As TZDs também aumentam a atividade das enzimas responsáveis pela oxidação lipídica, tornando possível a utilização da gordura como fonte de energia, o que em última análise, leva à melhora da sensibilidade à insulina (McGarry, 2002).
Além disso, a ativação dos receptores PPAR normaliza os desarranjos metabólicos por estimular a síntese de adiponectina e influencia na liberação de hormônios/fatores adipocitários. Ocorre diminuição da secreção de TNF-α e resistina, adipocitocinas que promovem resistência à insulina com conseqüente bloqueio do efeito inibitório na cascata de sinalização desse hormônio. Este mecanismo ao lado da diminuição na liberação de AGL por promoção da adipogênese, melhora as ações celulares da insulina. Ao mesmo tempo, a liberação de adiponectina leva à oxidação dos ácidos graxos e aumento da sensibilidade à insulina no músculo e no fígado. Como resultado, temos diminuição da produção hepática de glicose e aumento da captação de glicose pelo músculo (Dijk et al, 2003; Evans, Barish & Wang, 2004; Furukawa et al, 2004; Bailey, 2005; Bahia et al, 2006; Gomes, 2006).

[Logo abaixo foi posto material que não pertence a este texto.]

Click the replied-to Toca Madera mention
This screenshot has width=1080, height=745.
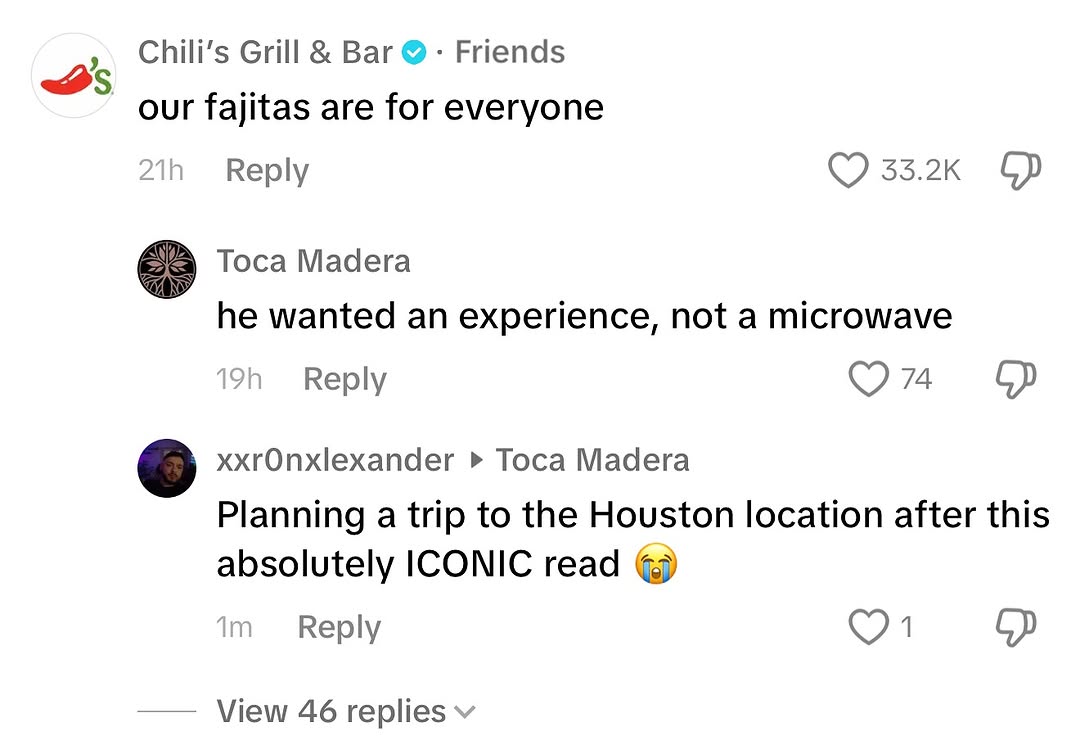click(592, 460)
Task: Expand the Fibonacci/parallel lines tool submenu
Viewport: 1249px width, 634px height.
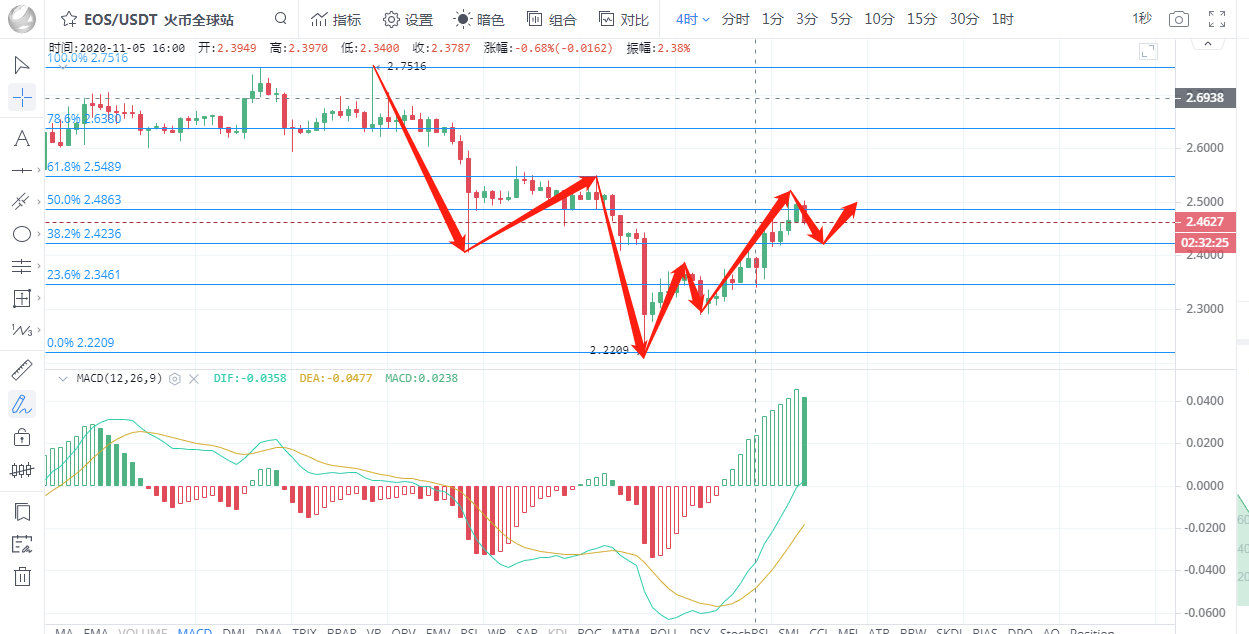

Promover adipogênese e melhorar a sensibilidade à insulina parece um paradoxo, uma vez que a obesidade é uma condição estreitamente relacionada à resistência insulínica. No entanto, a diferenciação dos adipócitos aumenta a sensibilidade à insulina, pois aumenta a expressão do receptor de insulina, IRS-1 e GLUT4 e provavelmente de muitos outros genes que são fundamentais na resposta metabólica a este hormônio. Um número excessivo de adipócitos só contribui para um estado de resistência à insulina quando associado com excessivo estoque de energia. Diminuindo a resistência insulínica, há inibição da lipólise, com conseqüente diminuição da liberação de ácidos graxos o que por sua vez, diminui ainda mais a resistência. As TZDs também aumentam o número de células pequenas (que tendem a ser mais sensíveis à insulina) e promovem redistribuição de lipídeos em mais células, outro mecanismo que pode aumentar a sensibilidade insulínica (Spiegelman & Flier, 1996; Bailey, 2005; Gomes, 2006).